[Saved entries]
begin
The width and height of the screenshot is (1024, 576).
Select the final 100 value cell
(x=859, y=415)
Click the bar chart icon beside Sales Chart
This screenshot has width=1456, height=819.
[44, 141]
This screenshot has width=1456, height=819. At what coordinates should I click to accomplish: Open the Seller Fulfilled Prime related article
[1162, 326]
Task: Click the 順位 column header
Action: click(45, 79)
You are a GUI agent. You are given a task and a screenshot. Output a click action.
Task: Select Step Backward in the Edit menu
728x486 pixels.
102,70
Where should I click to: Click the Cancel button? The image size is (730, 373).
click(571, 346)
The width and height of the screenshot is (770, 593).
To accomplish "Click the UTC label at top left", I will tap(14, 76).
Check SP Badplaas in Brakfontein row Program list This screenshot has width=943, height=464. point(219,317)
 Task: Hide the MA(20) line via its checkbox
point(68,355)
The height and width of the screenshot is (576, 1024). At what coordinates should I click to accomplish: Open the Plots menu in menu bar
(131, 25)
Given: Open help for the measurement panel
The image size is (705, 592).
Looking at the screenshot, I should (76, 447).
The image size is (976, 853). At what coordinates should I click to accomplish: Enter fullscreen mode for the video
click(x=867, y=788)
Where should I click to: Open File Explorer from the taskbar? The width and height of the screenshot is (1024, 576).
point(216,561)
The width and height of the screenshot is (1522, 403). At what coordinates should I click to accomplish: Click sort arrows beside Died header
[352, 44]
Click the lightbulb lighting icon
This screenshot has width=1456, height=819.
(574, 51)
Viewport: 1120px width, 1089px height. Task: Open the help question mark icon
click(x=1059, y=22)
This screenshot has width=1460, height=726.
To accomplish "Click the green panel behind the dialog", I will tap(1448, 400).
end
● TASK STATEMENT
Print the records from the line with "Check SP Badplaas" up to and including the line with "point(216,561)", reproducing each line unchanged.

● THE SOLUTION
Check SP Badplaas in Brakfontein row Program list This screenshot has width=943, height=464. point(219,317)
 Task: Hide the MA(20) line via its checkbox
point(68,355)
The height and width of the screenshot is (576, 1024). At what coordinates should I click to accomplish: Open the Plots menu in menu bar
(131, 25)
Given: Open help for the measurement panel
The image size is (705, 592).
Looking at the screenshot, I should (76, 447).
The image size is (976, 853). At what coordinates should I click to accomplish: Enter fullscreen mode for the video
click(x=867, y=788)
Where should I click to: Open File Explorer from the taskbar? The width and height of the screenshot is (1024, 576).
point(216,561)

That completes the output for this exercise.